A Medical Event may indicate potential problems in a medical facility's use of radioactive materials. It does not necessarily result in harm to the patient.
Power Reactor
Event Number: 57369
Facility: Arkansas Nuclear
Region: 4 State: AR
Unit: [2] [] []
RX Type: [1] B&W-L-LP,[2] CE
NRC Notified By: Keith Duke
HQ OPS Officer: Brian P. Smith
Notification Date: 10/08/2024
Notification Time: 18:12 [ET]
Event Date: 10/08/2024
Event Time: 14:31 [CDT]
Last Update Date: 10/08/2024
Emergency Class: Non Emergency
10 CFR Section:
50.72(b)(3)(ii)(A) - Degraded Condition
Person (Organization):
Gaddy, Vincent (R4DO)
Power Reactor Unit Info
Unit |
SCRAM Code |
RX Crit |
Initial PWR |
Initial RX Mode |
Current PWR |
Current RX Mode |
2 |
N |
N |
0 |
Refueling |
0 |
Defueled |
Event Text
DEGRADED CONDITION
The following information was provided by the licensee via phone and email:
"At 1431 CDT, on October 8, 2024, Arkansas Nuclear One, Unit 2 (ANO-2) completed the analysis related to an indication revealed on head penetration '71' during reactor vessel closure head inspections. It was determined that the indication is not acceptable under the American Society of Mechanical Engineers (ASME) code requirements. The indication displays characteristics of abnormal degradation of a barrier that requires taking corrective actions to ensure the barriers capability. No leak path signal was identified during ultrasonic testing or bare metal visual inspections.

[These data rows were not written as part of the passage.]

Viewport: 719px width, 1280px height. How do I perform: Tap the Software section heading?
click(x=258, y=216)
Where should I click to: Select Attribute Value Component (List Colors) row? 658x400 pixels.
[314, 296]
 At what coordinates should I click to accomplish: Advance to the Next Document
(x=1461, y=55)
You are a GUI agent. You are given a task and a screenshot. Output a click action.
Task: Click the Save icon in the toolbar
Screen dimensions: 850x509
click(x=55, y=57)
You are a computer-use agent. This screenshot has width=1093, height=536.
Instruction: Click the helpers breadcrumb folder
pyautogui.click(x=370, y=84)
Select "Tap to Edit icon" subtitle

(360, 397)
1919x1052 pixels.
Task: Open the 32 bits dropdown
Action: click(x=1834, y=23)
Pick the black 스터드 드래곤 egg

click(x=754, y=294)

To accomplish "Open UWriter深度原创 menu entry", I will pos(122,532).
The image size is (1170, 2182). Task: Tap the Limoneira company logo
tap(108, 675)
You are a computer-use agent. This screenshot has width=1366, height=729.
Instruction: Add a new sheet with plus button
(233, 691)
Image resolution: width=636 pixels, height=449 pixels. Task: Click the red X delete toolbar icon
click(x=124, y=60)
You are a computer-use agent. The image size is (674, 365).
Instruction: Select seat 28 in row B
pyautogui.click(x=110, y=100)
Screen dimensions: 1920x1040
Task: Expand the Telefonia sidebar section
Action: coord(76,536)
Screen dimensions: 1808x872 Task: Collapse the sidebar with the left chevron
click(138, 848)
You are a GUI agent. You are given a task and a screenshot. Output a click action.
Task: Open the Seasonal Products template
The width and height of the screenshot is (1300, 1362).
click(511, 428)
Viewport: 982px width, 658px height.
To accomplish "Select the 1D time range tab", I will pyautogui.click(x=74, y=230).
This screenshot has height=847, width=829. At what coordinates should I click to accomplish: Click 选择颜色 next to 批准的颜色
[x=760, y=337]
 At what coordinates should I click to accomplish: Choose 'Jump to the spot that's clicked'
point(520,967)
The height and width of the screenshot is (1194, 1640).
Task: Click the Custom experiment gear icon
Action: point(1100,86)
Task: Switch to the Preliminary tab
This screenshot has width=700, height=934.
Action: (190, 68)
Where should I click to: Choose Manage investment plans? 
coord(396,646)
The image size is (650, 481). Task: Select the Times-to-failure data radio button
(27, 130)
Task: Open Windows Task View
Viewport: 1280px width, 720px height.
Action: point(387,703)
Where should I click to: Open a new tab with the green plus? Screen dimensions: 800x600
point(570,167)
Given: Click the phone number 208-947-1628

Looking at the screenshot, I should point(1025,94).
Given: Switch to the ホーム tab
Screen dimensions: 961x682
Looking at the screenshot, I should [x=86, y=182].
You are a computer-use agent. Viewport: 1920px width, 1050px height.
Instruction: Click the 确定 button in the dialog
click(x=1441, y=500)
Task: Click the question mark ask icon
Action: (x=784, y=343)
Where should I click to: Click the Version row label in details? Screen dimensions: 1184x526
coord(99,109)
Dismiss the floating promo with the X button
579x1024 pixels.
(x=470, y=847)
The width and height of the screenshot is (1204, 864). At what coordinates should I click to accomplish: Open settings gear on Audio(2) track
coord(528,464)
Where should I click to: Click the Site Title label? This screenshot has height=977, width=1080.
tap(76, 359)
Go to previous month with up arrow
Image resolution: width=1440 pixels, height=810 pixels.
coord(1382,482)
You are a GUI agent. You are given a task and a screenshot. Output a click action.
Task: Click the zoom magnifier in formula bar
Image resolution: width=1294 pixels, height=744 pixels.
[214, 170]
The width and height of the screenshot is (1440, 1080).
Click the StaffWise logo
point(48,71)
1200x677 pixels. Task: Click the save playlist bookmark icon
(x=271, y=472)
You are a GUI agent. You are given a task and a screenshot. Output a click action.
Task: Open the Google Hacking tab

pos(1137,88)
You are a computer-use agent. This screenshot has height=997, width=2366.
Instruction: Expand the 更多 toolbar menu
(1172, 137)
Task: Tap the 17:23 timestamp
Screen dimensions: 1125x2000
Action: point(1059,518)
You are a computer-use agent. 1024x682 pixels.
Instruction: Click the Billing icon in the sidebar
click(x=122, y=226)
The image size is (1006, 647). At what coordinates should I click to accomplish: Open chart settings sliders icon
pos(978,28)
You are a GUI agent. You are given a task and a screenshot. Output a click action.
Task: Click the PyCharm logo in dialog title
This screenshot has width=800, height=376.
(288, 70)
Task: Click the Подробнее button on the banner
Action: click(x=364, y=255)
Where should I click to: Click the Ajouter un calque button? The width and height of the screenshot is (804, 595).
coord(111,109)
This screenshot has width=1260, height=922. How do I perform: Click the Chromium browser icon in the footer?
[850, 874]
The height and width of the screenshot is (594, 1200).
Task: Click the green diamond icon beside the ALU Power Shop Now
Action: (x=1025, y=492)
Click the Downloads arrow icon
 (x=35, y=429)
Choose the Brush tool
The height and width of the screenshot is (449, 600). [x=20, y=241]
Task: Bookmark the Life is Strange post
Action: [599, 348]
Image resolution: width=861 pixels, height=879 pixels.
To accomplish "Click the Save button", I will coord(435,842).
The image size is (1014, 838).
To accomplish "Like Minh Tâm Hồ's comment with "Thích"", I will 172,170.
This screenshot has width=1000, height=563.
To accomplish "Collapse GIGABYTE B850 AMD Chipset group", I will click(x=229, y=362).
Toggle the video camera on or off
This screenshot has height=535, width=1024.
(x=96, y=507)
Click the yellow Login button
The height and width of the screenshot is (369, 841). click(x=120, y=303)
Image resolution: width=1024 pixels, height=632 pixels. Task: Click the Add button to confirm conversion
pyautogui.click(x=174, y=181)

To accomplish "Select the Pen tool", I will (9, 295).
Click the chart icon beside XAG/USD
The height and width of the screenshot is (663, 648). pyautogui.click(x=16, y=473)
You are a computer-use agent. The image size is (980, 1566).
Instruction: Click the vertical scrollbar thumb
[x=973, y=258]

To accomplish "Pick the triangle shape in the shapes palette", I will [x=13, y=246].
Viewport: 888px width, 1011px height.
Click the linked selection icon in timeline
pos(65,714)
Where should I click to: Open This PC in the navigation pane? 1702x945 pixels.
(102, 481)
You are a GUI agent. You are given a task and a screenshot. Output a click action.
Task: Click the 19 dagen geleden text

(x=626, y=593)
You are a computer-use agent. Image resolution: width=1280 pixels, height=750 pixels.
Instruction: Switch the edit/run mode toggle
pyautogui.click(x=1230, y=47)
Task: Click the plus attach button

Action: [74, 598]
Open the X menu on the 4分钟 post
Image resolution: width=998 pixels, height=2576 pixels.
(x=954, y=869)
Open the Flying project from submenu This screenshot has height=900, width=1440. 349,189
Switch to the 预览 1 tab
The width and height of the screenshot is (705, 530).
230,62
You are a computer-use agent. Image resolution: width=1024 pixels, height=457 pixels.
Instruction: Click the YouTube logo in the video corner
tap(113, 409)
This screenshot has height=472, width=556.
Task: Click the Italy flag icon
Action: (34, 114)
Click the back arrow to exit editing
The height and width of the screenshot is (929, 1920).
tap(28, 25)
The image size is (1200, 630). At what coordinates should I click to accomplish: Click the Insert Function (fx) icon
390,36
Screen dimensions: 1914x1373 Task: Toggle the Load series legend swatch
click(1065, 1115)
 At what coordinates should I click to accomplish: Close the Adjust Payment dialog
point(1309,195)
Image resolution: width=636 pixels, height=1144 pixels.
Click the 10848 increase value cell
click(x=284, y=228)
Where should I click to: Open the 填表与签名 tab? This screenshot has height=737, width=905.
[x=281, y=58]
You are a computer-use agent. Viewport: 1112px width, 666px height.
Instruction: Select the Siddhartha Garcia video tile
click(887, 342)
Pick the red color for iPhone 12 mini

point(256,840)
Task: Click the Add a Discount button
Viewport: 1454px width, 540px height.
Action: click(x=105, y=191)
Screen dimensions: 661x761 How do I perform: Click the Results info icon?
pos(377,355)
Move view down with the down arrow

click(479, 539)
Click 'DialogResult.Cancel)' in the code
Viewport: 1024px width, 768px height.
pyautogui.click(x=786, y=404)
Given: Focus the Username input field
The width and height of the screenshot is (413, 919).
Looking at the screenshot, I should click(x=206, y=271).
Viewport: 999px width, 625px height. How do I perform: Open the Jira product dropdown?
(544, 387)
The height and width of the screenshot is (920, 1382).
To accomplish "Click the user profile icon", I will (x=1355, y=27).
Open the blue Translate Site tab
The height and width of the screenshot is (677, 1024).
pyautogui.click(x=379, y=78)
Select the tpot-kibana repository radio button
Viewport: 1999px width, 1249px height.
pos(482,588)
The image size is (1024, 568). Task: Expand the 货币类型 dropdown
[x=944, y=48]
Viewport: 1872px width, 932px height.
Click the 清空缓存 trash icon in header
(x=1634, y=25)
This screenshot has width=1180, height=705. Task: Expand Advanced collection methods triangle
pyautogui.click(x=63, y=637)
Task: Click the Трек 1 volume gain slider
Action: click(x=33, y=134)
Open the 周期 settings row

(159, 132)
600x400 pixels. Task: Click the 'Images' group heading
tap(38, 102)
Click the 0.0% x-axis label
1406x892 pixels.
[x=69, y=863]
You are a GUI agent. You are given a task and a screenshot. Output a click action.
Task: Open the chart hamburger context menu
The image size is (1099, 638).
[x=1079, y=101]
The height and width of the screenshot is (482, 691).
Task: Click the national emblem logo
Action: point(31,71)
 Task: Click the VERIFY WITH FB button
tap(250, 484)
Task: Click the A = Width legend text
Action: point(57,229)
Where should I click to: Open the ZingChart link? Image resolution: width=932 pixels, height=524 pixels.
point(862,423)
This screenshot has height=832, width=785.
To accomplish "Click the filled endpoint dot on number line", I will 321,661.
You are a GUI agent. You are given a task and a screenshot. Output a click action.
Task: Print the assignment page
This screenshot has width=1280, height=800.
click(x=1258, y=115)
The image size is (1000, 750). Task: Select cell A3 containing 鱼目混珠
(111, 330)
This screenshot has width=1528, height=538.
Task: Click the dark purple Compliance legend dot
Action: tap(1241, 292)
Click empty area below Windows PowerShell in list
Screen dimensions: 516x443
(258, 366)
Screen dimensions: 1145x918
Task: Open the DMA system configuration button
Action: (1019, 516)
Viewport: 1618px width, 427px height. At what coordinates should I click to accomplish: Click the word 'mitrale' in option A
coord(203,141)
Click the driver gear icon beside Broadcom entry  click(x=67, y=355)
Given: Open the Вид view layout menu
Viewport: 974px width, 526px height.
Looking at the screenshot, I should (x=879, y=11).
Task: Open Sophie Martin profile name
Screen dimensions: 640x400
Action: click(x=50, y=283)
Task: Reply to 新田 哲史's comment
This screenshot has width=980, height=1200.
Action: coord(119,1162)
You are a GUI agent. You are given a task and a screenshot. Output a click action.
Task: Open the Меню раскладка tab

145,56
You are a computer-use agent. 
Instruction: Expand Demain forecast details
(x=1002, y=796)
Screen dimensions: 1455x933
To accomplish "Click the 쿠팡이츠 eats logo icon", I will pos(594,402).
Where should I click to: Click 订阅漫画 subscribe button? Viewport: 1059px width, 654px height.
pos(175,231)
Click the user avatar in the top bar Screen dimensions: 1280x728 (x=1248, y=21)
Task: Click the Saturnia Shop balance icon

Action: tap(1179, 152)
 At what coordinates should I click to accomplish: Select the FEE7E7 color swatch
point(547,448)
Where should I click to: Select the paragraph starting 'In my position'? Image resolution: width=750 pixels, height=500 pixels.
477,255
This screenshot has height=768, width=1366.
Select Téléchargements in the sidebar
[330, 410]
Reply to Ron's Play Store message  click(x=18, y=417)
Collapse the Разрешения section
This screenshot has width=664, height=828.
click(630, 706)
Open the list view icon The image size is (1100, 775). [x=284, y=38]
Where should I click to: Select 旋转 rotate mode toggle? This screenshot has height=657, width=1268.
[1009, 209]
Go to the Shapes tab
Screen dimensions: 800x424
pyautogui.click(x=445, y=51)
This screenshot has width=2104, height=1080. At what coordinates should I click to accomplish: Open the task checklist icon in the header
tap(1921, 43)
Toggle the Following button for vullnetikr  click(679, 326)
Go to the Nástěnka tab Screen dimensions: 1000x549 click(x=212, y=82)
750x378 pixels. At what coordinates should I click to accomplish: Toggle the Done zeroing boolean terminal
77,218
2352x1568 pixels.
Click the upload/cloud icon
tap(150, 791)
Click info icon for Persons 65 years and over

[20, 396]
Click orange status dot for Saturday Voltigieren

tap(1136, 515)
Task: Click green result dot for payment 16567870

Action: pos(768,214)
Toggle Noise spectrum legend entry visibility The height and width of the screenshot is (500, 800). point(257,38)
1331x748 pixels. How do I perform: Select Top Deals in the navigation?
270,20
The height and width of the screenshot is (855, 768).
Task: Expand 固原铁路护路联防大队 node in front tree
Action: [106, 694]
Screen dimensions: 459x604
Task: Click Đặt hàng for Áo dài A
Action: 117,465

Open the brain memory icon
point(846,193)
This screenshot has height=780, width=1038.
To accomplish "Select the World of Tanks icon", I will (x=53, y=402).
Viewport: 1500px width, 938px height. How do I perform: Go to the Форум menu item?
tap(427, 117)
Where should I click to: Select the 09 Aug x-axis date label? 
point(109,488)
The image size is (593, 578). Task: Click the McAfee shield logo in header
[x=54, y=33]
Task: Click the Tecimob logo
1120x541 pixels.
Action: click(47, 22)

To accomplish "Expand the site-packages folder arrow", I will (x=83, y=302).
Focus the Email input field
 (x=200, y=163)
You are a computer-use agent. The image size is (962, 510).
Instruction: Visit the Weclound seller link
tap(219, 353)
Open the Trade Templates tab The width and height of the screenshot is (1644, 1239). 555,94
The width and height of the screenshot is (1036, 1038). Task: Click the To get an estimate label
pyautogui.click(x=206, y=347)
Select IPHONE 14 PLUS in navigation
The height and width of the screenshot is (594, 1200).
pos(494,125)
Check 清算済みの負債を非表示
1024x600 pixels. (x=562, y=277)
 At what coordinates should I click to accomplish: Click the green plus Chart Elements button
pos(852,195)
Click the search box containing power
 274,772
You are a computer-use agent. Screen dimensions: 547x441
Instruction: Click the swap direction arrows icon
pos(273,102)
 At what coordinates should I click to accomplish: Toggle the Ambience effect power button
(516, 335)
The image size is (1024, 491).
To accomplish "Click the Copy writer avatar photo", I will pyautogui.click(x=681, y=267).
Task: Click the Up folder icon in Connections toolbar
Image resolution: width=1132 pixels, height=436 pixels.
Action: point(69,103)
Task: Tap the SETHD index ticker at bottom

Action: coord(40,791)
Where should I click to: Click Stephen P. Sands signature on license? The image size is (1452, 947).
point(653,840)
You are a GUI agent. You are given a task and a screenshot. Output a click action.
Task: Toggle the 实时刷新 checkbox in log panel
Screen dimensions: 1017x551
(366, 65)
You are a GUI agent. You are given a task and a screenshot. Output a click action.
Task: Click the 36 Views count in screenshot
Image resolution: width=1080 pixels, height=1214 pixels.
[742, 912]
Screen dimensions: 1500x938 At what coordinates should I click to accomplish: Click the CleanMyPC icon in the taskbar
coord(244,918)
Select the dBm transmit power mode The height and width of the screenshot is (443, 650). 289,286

"The plant was in cold shutdown at zero percent power and defueled for a refueling outage at the time of discovery. Repair actions will be completed prior to plant startup from the outage. This condition has no impact to the health and safety of the public.
"This report is being made in accordance with 10 CFR 50.72(b)(3)(ii)(A) for degradation of a principal safety barrier. This is the only indication that is currently present; however, if additional indications are found, they will also be repaired prior to the plant startup.
"The NRC Senior Resident Inspector has been notified."
Part 21
Event Number: 57370
Rep Org: North Anna Power Station
Licensee: North Anna Power Station
Region: 2
City: Mineral State: VA
County:
License #:
Agreement: Y
Docket:
NRC Notified By: Robert Page
HQ OPS Officer: Kerby Scales
Notification Date: 10/09/2024
Notification Time: 17:07 [ET]
Event Date: 10/08/2024
Event Time: 17:53 [EDT]
Last Update Date: 10/09/2024
Emergency Class: Non Emergency
10 CFR Section:
21.21(d)(3)(i) - Defects And Noncompliance
Person (Organization):
Suber, Gregory (R2DO)
Part 21/50.55 Reactors, - (EMAIL)
Event Text
PART 21 - DEGRADED VOLTAGE DUE TO A LOOSE TERMINAL CONNECTION SCREW
The following information was provided by the licensee via phone and email:
"This is a non-emergency notification submitted in accordance with 10 CFR 21.21(d)(3)(i). A written notification in accordance with 10 CFR 21.21(d)(3)(ii) will be provided within 20 days.
"On October 8, 2024, North Anna Power Station (NAPS) determined a manufacturing defect affecting the normal AC supply molded case switch for the Unit 1, 1-IV battery charger was reportable under Part 21. On July 29, 2024, the 1-IV battery charger was declared inoperable due to the AC input voltage reading approximately 250 VAC on the B-C phases and A-C phases. The A-B phase voltage was normal at 480 VAC. Troubleshooting determined the normal AC supply molded case switch was the cause of the degraded voltage due to a loose terminal connection screw on the 'C' phase load side of the contacts.
"The NRC Senior Resident Inspector has been notified."
Battery Manufacturer: Ametek Solidstate Solutions
Switch Manufacturer / Model: Eaton / J250K
The following additional information was obtained from the licensee in accordance with Headquarters Operations Officers Report Guidance:
The licensee plans to inspect all battery chargers on both units to verify they don't have loose terminal screws. They are unaware of this issue affecting any other site.